Par ailleurs, ainsi que le mentionnait la rapporteure du Sénat, ce dispositif vise à favoriser les recherches avérées des ayants droit par la SPRD, afin que le nombre des oeuvres orphelines diminue substantiellement.

Ce dispositif asséchera-t-il les recettes de la SPRD ? Mettra-t-il à mal le modèle économique des irrépartissables ? Absolument pas.

Puisque la SPRD effectuera les recherches diligentes, le corpus des oeuvres orphelines diminuera. Et combien en restera-t-il après dix années écoulées ? Fort peu.

En quoi le bénéfice qu'elles représenteront alors, passés dix ans de commercialisation au bénéfice de la SPRD, bouleversera-t-il le modèle économique ?

Pourquoi alors souhaiter supprimer un tel dispositif ? S'agirait-il de mettre à mal le projet de directive européenne actuellement en discussion ? Cette directive entend donner aux bibliothèques et autres institutions culturelles la possibilité de numériser et de diffuser des oeuvres orphelines dans des conditions ouvertes.

Par ailleurs, pourquoi supprimer la définition de l'oeuvre orpheline adoptée par le Sénat, qui avait pris le soin de reprendre les termes même du projet de directive ? Il nous a été rapporté que cette directive serait adoptée au printemps 2012. Avez-vous des informations plus précises, monsieur le ministre ?

Gardons-nous de légiférer sans tenir compte de la directive européenne à venir. Cela n'empêchera pas de garder à l'esprit le sens de cette proposition de loi qui, je le rappelle, est louable, car il s'agit de favoriser l'accessibilité des oeuvres.

Un seul objectif doit nous guider, celui de l'équilibre des droits : ceux des auteurs, des éditeurs, des bibliothèques et des lecteurs. C'est dans ce sens que nous défendrons nos amendements, dans le sens d'un juste équilibre entre tous les acteurs de la création et de la diffusion.

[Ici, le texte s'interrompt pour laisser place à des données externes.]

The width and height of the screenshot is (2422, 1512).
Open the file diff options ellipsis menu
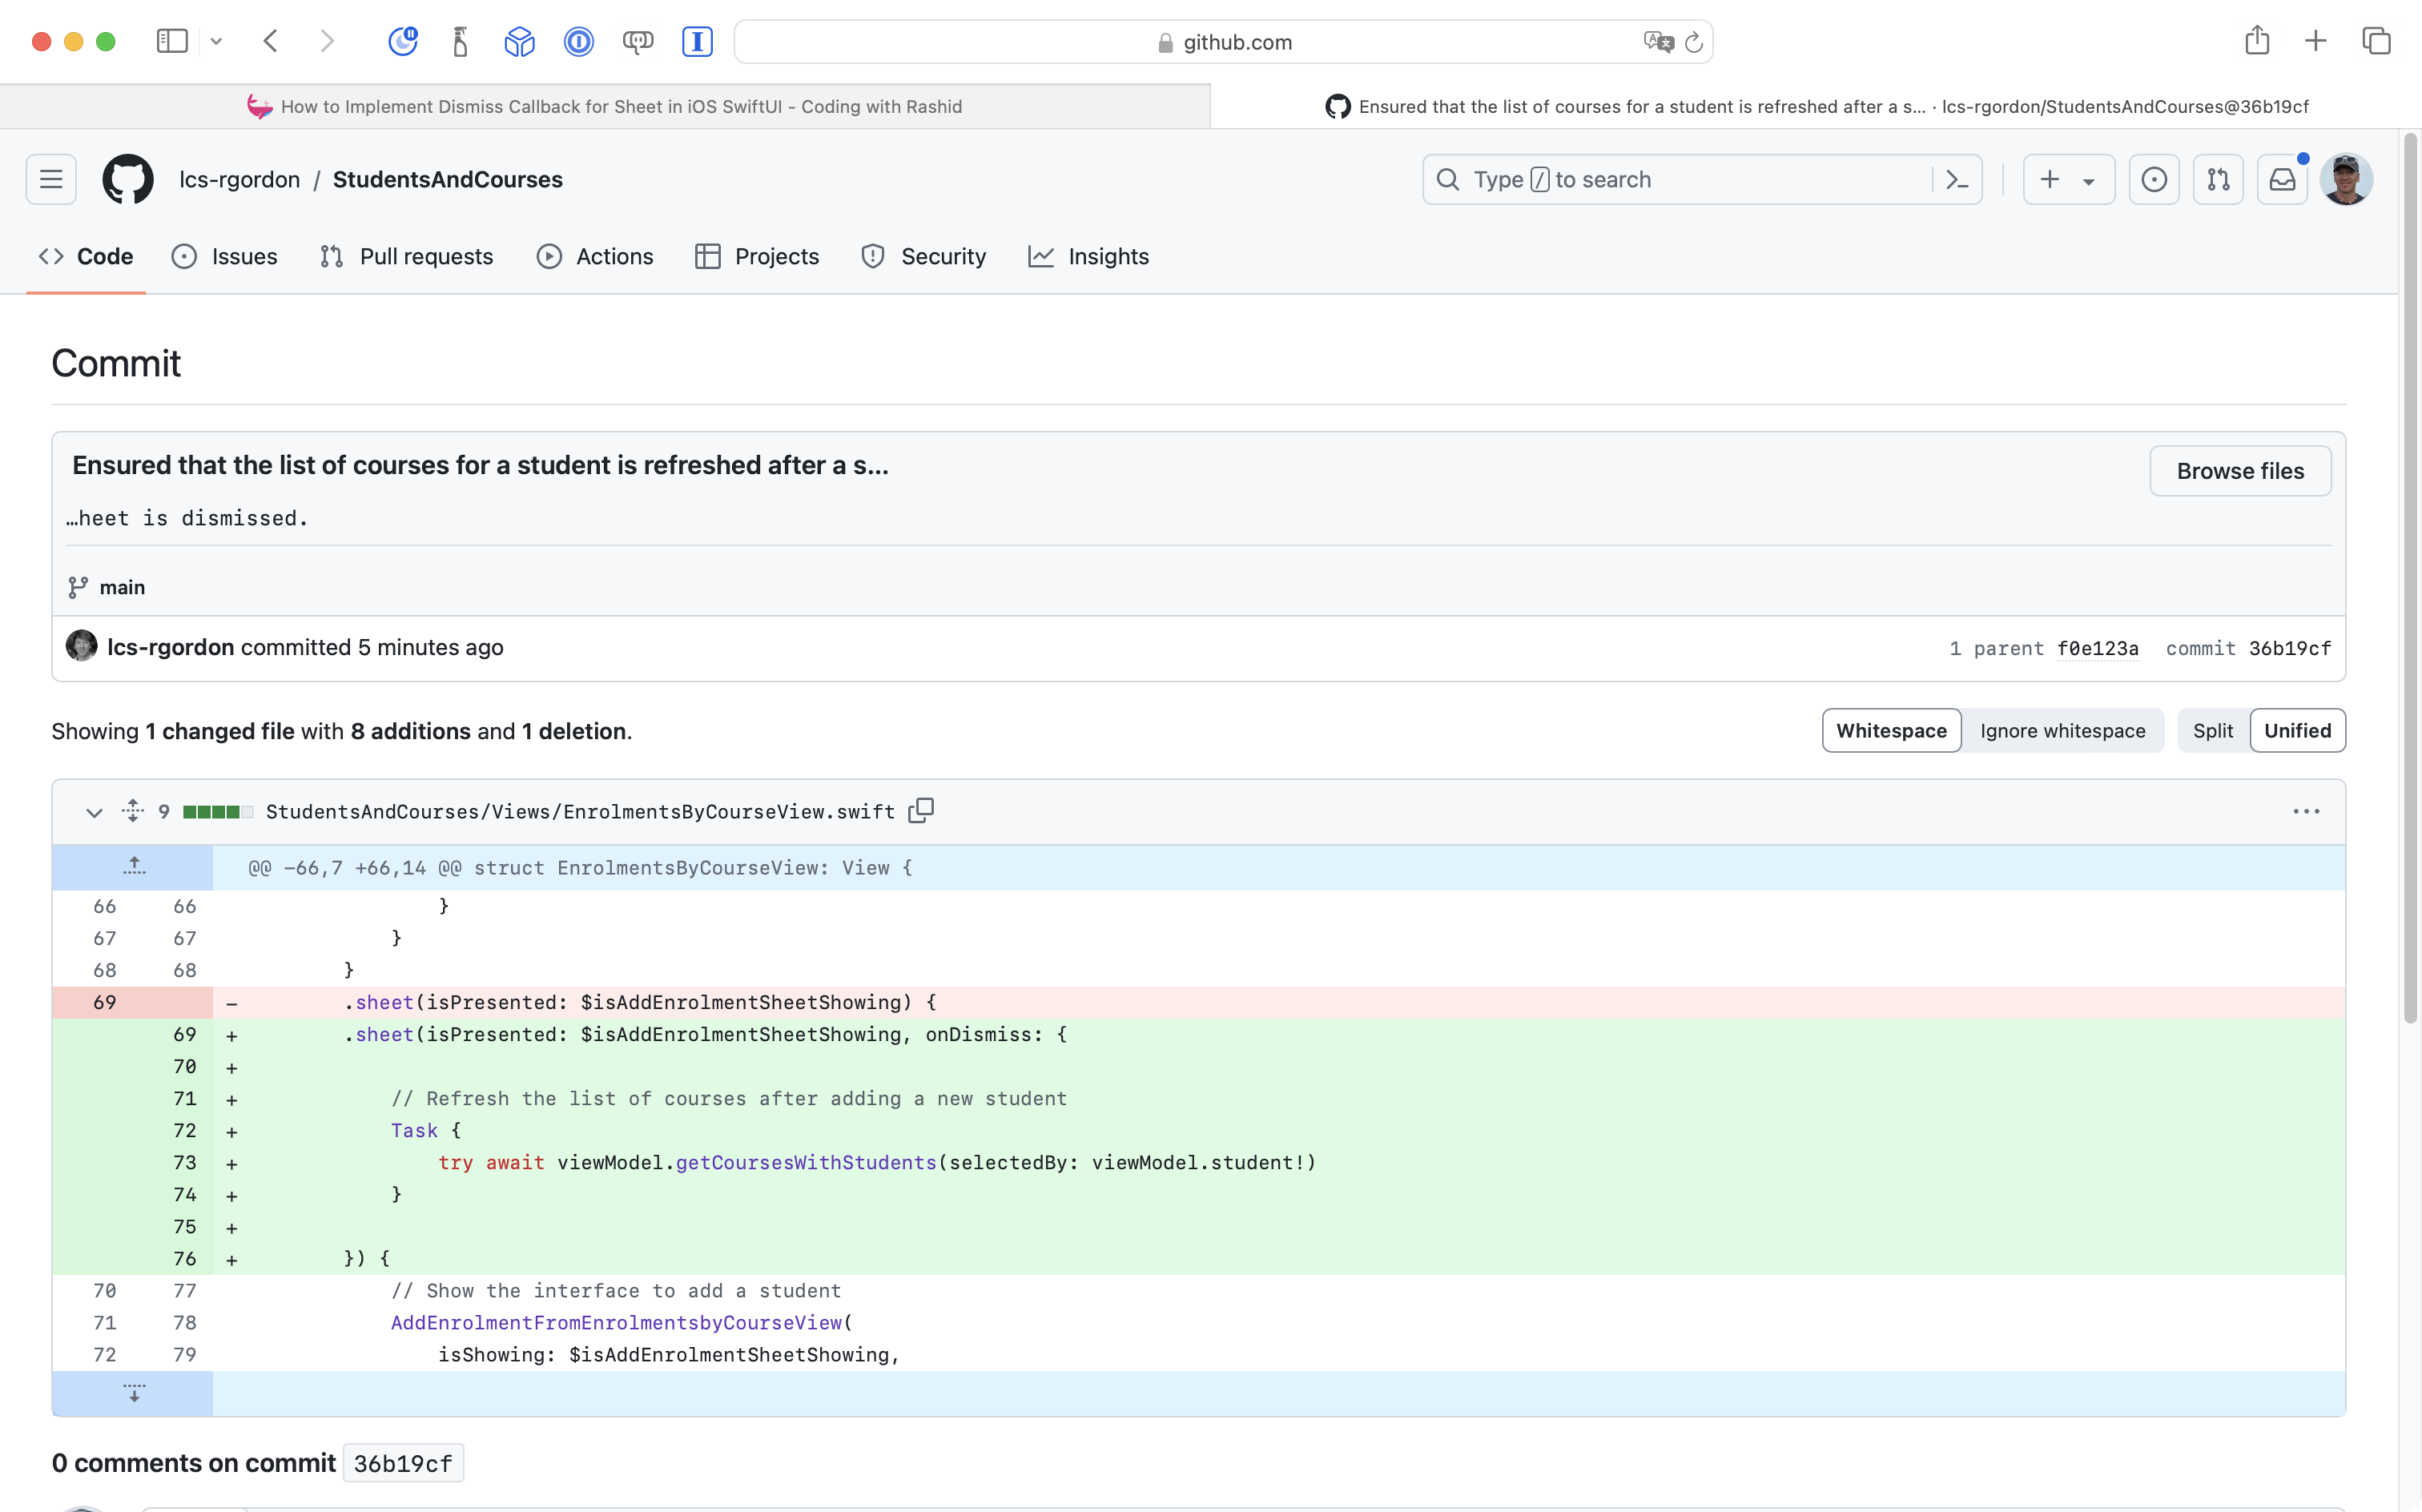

Jean Guéhenno déclarait : « Un livre est un outil de liberté. » Oui, un outil de liberté pour l'auteur mais aussi pour le lecteur. Gardons-nous bien de rompre le lien qui existe entre ces deux maillons essentiels sans lesquels la culture n'existerait pas. C'est notre responsabilité et notre travail de l'instant. (Applaudissements sur les bancs du groupe SRC.– M. le rapporteur applaudit également.)